“Sicko” Hits a Nerve

July 14th, 2007 by Nick Jacobs Leave a reply »

This e-mail arrived this morning from a friend:

“Well, I have been back to the doctor and the surgeon. They can’t put in a stent because my arteries are too small. They want to do compression wraps for seven weeks which should cause new arteries to grow. Well, the co-pay for each treatment is $40 which adds up to $200 a week. The simple answer is that we don’t have the money. I figured out that next year, when I can start collecting social security, a whole $300 a month, I can save up $1400 and have it done then. Of course, it will probably cost more then. I just wanted to keep you updated and thank you for your prayers.”

In my position as President of both a medical center and research institute, it is obvious to me that filmmaker Michael Moore’s new movie, Sicko, has, in many ways, nailed it. It deals with this country’s health issues. We live in an incredibly prosperous country, but it is a one that has never had a health policy. Many of us in this profession believe that it is unconscionable that we have an estimated 45 million uninsured individuals in our country, and that number does not even include the underinsured.

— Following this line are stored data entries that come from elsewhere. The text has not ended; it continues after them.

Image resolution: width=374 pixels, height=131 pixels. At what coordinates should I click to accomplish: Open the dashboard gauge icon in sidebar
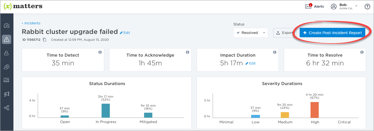pos(7,26)
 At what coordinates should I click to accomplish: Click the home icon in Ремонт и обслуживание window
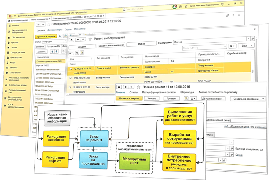[72, 40]
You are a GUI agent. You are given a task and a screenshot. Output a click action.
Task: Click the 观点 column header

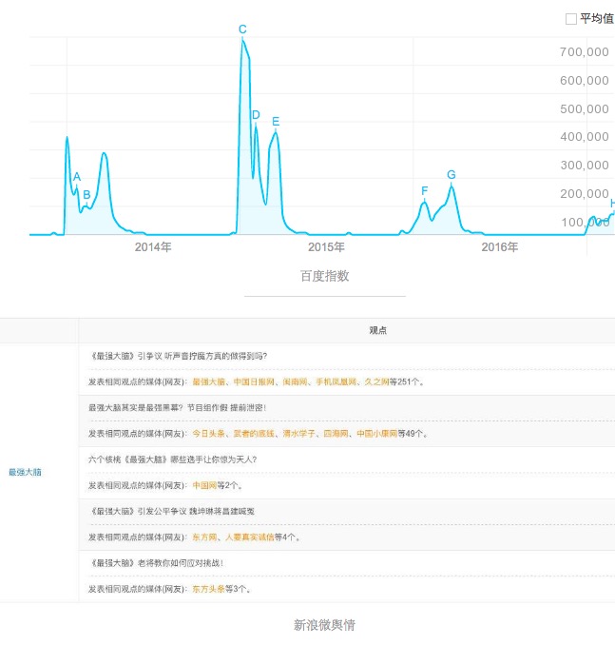point(377,330)
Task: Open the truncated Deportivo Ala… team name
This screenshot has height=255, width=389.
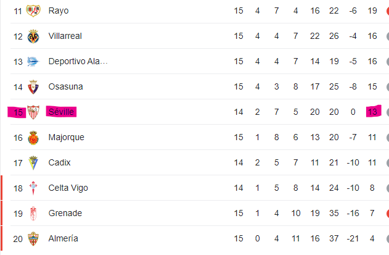Action: tap(78, 61)
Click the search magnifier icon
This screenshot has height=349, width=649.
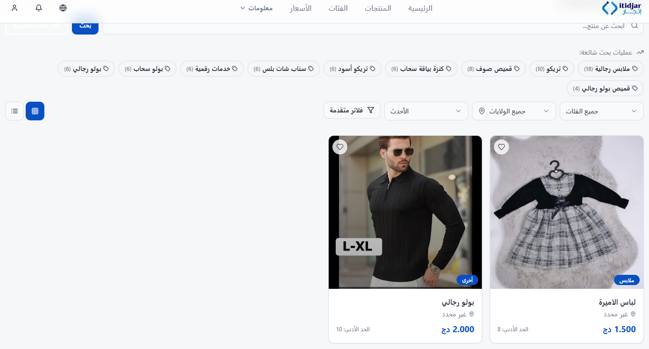(x=634, y=26)
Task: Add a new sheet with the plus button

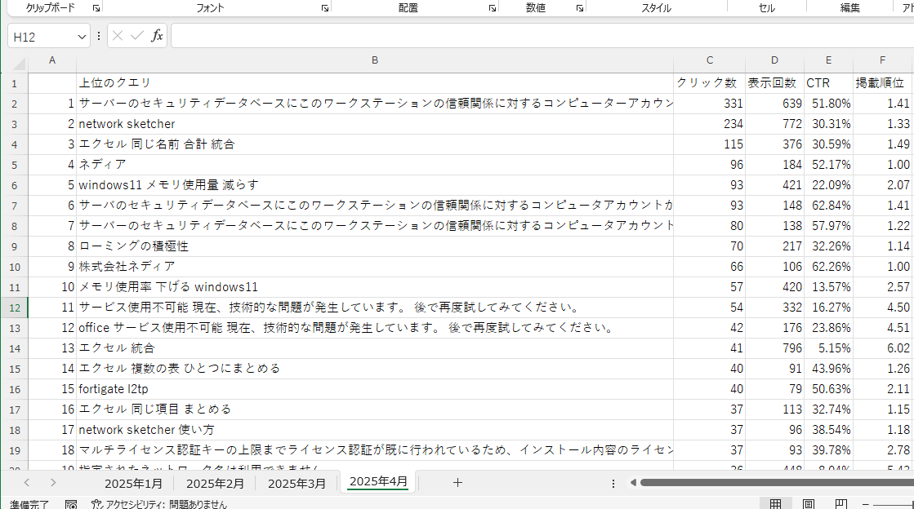Action: [x=457, y=482]
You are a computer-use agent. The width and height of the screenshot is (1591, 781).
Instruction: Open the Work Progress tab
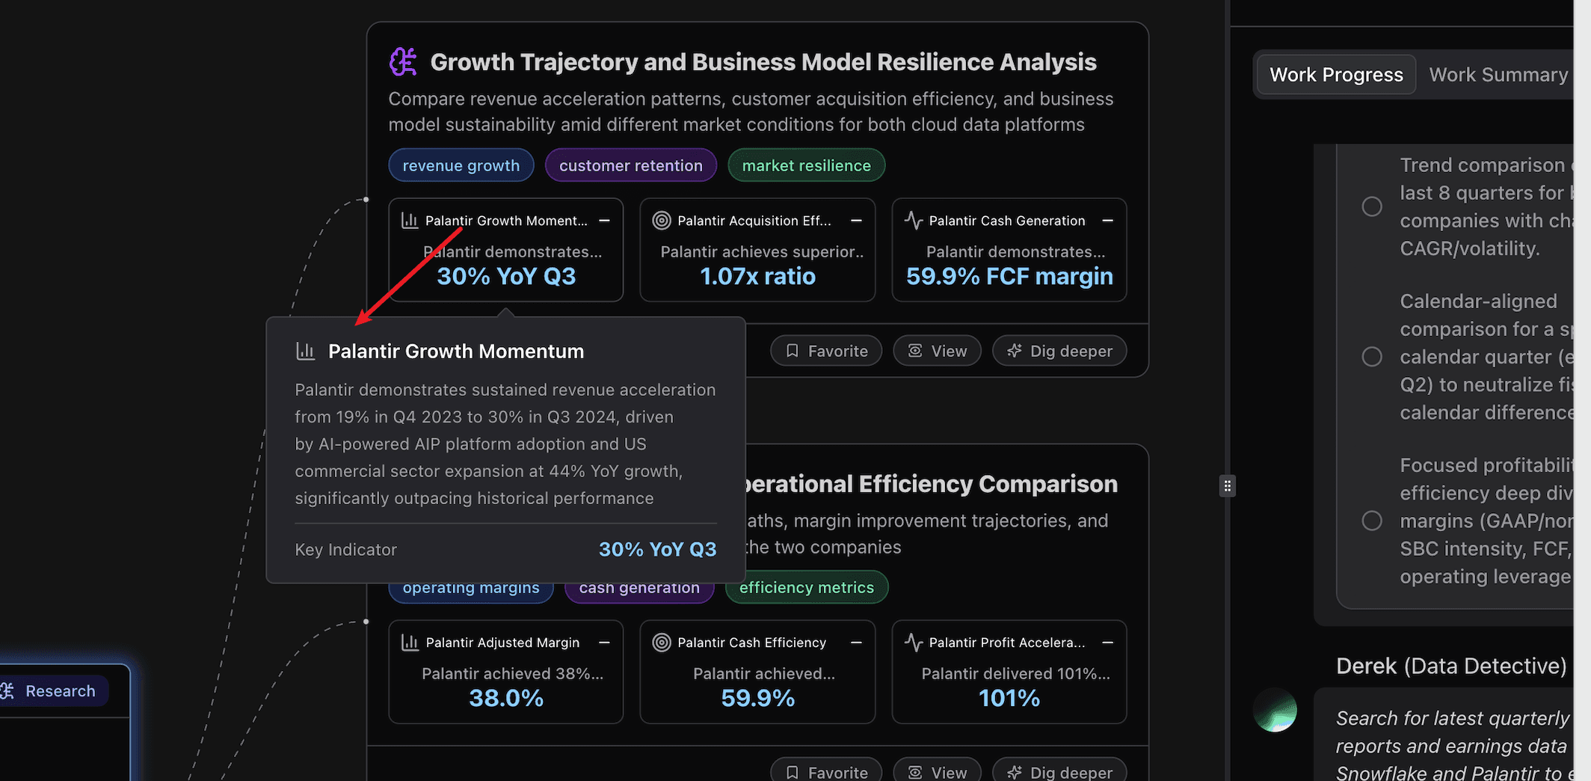(1335, 74)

Sickoposter_406_2We are also placed in the uncomfortable position of observing on a daily basis the absurdity of squandering 30 percent of our health care dollars on the last thirty days of life when, in many cases, palliative care is available as the intelligent alternative.

As a profession, we are also sensitive to the fact that the segment of the population that is most negatively impacted by this existing system is a group that does not have political clout; single mothers and their children. More than 8 million children had no health insurance in 2005, according to the latest federal report on the well being of U.S. children. Children who were uninsured were nearly 16 times as likely as those with private insurance to have no ongoing source of care.

Of course, Moore neglects to mention the failures of the Canadian system, or the challenges of paying for a single payer system. He also doesn’t spend much time talking about the single-digit percentage of our nearly $2 TRILLION in health care expenditures that are dedicated to preventative medicine, but, nevertheless, his reality is largely the truth.

So, as the challenge continues, we in health care administration are busy re-arranging the deck chairs while our Federal officials continue to mark time and the uninsured wait hour after hour to be seen and treated in our over crowded emergency rooms, the part of our system that is strained to the breaking point. These people are OUR people, and they need to be treated as human beings, not as cost centers.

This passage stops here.